Abstract

To evaluate the potential of acoustic quantification (AQ) in detection of diastolic dysfunction in comparison to Doppler analysis, we investigated, as a model of restrictive filling pattern, nonrejecting heart transplant recipients early postoperatively. AQ, an ultrasonic backscatter imaging system, enables instantaneous calculation of cavity areas and thus provides a new approach to diastolic function. Of 27 pts who have undergone heart transplantation, echocardiography has been performed at the day of biopsy. During a time course of 8 weeks echocardiographic data have been analysed at 3 different time points (early, mid and late) in 16 nonrejecting pts. Indexes of the area-change waveform and its 1. derivative (dA/dt) obtained by AQ were opposed to usual Doppler indexes.
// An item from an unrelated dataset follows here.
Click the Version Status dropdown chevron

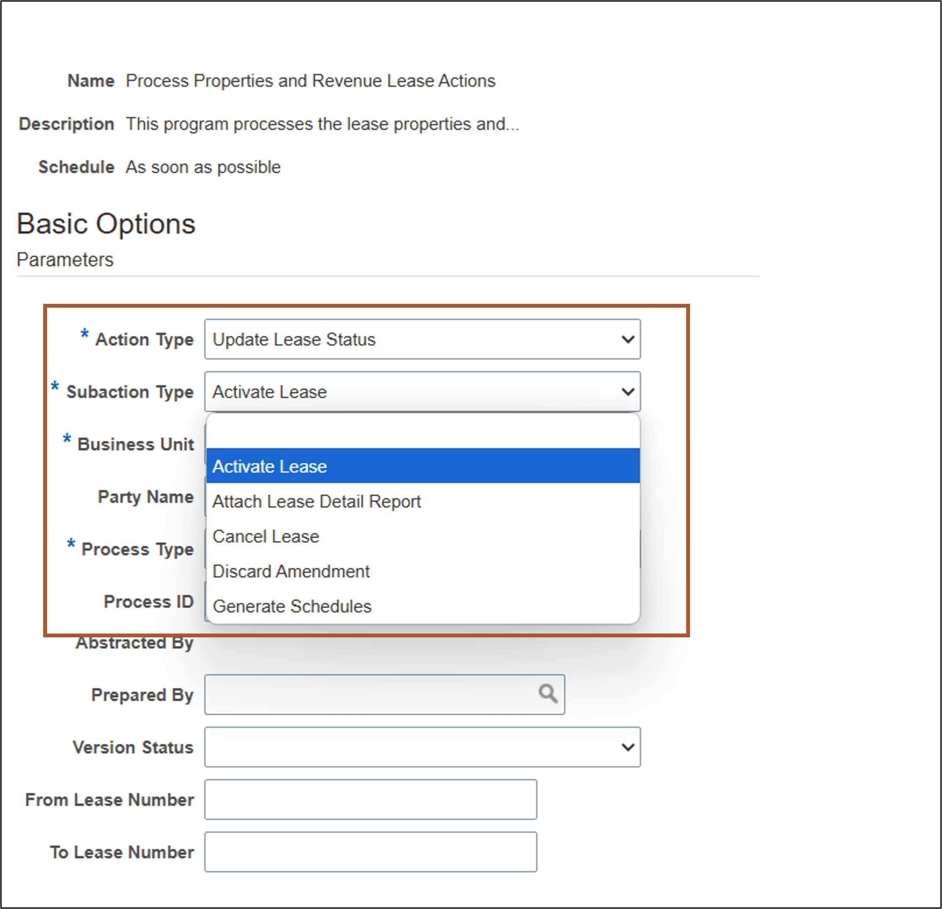(x=627, y=747)
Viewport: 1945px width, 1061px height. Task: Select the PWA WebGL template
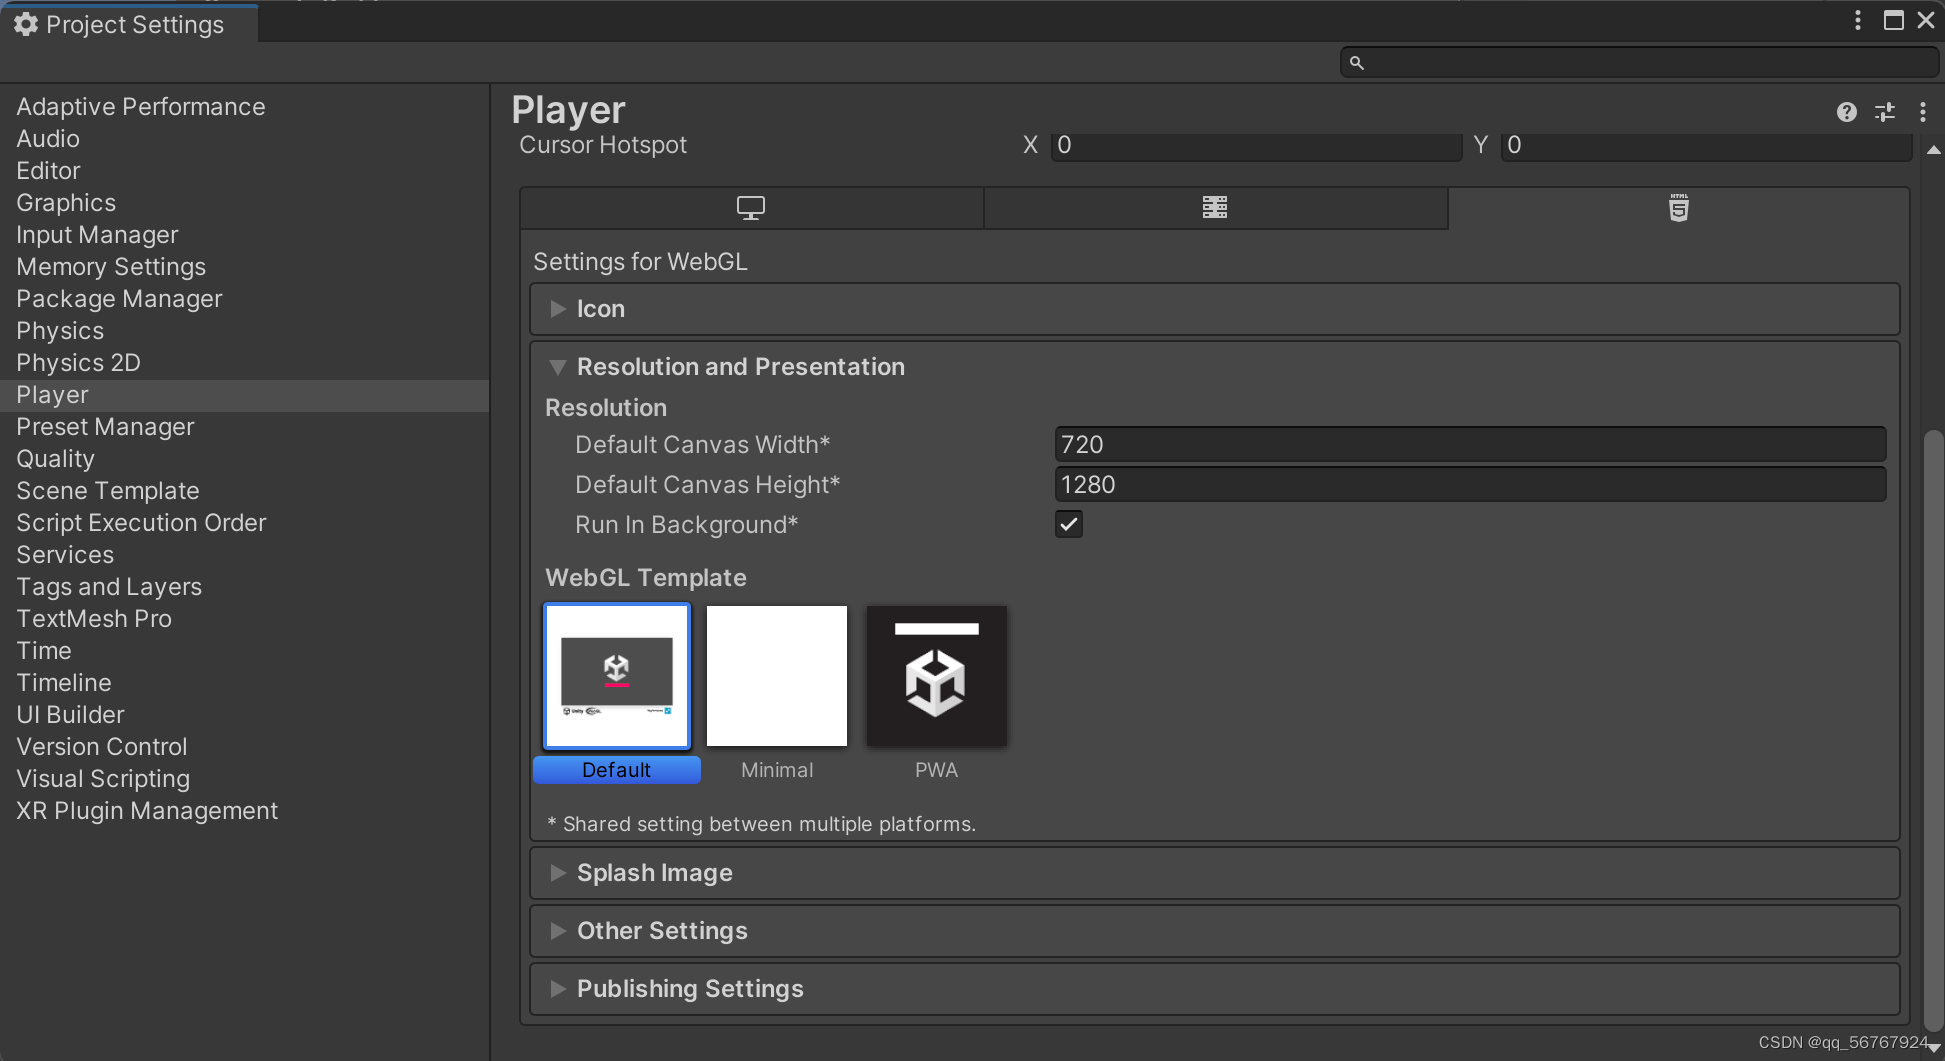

In comparing data of the early and late time point of investigation, significant changes of early diastolic filling were detectable by AQ as well as by Doppler: End-diastolic areas have increased (p < 0.001), while peak filling rate (p < 0.0001), slope of area change during rapid filling (p < 0.001) and amount of relative area change during rapid filling (p < 0.001) have decreased. Complementary, Doppler derived pressure half-time (p < 0.0001) and isovolumic relaxation time (p < 0.0001) have increased while the peak early filling velocity (p < 0.0001) and its time velocity integral (p < 0.001) have decreased. An initial restrictive filling pattern has improved 8 weeks postoperatively. Since multiple indexes, obtained from the area change waveforms, in particular the for end-diastolic area normalized peak filling rate, seem to be highly sensitive in detecting changes of diastolic function, AQ may play an important complementary role in non-invasive evaluation of restrictive filling pattern.